SUPPLIED PASSAGE.
>> Start
True or False: Frederick William the Great Elector built Brandenburg-Prussia into significant European power by making the General War Commissariat the bureaucratic machine of state

True

True or False: 17th century Russia depended upon serfdom

True

Which Russian ruler wanted to make his country more like the west

Peter the great

Which empire was threatening to control vienna in 1529 and 1683?

Ottoman Empire

What was the main source of tension between Parliament and James 1 of England

James espoused the divine right to rule, Parliament expressed its displeasure by with holding monies

What was the purpose of the Petition of Right?

the petition prohibited taxation without Parliament's consent, arbitrary imprisonment, the quartering of soldiers in private houses, and the declaration of martial law in peacetime.

Why did Charles 1 of England call parliament in 1640?

He needed money and troops to defend against a rebellion in Scotland

What bloodlessly removed the king from England in favor of William the Orange?

The Glorious Revolution: 7 prominent Englishmen invited William the Orange to invade England. He and his wife raised an army and invaded England. James 1 and his family fled to France

What caused the nobility of England to depose James II?
>> End
MATERIAL.
>> Start
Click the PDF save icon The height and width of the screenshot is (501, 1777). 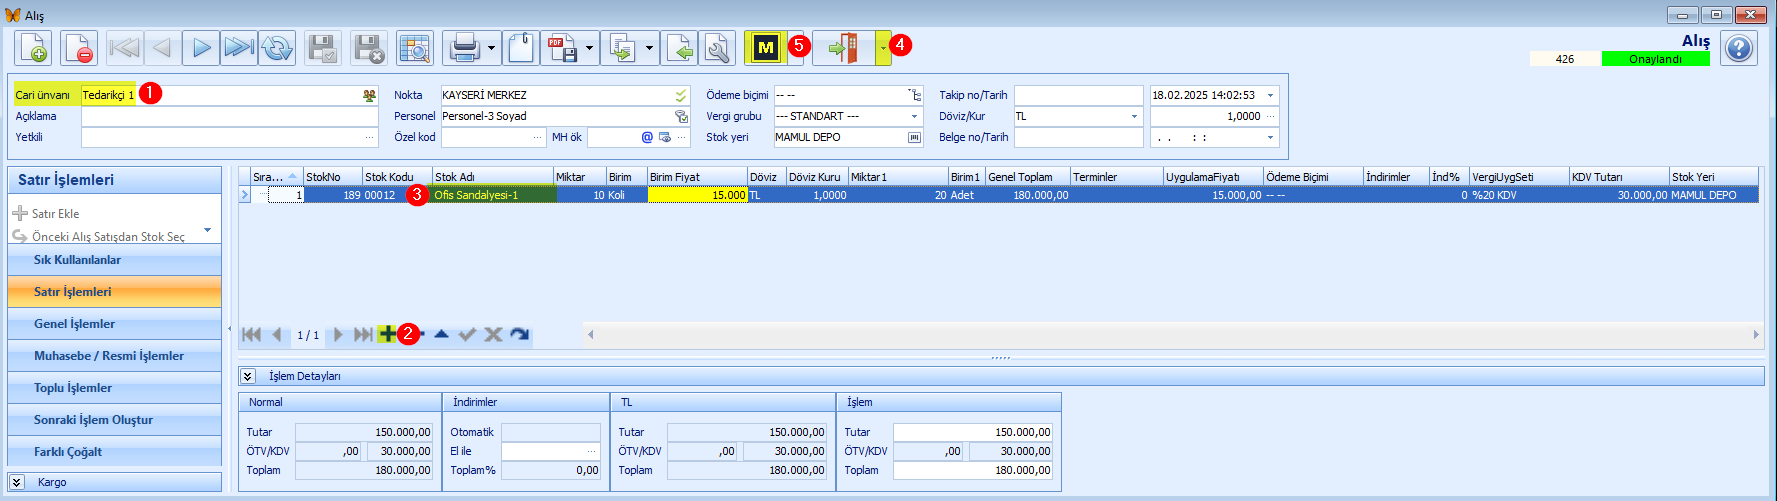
>> End
Please say which body Frederick William the Great Elector made the bureaucratic machine of state, according to the history study set.

CORRECT OUTPUT. The General War Commissariat.